NEW YORK (TheStreet) -- Discovery Communications (DISCA) is not the first or even the largest media company to openly express doubts about whether federal regulators should allow Comcast (CMCSA) , the country's largest cable-TV operator and owner of NBC, to merge with Time Warner Cable (TWC) , the second-largest cable-TV provider.
Discovery CEO David M. Zaslav on Wednesday in a presentation to investors at Goldman Sachs' Communacopia Conference in New York, played the parts of diplomat and advocate as he said that the merger would create a single company with outsized influence over the distribution of media contant.

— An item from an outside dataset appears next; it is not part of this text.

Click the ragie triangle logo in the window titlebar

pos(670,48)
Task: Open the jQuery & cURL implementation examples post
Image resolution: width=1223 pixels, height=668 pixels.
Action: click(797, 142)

"It presents some serious issues," Zaslav said, adding that Discovery officials have spoke with the Federal Communications Commission to air their concerns about the scale that a merged Comcast-time Warner Cable would create, and the power that such a combined entity would wield over the industry..
"It's going to be a long process; probably the summer of 2015, so we have plenty of time," he added.
A combined Comcast-Time Warner Cable would put pressure on the rate of growth Discovery has been able to achieve over the last decade, both in its cable network channels and content distribution. Seven years ago, Discovery had less than 5% viewership share of the U.S. market. Zaslav said the current share is around 12% and that the company plans to expand to 15% in the short-term.
Comcast-Time Warner Cable would own 17 of the top 20 markets, including NYC and LA, two markets critical to achieving scale in cable.
Discovery is less susceptible to pressure from the proposed merger as some, having expanded its international operations most notably with its acquisition of SBS Nordic (now a part of European arm SBS Discovery Media) in April 2013. That business, notes Zaslav, is already ahead of plan in terms of cost synergies.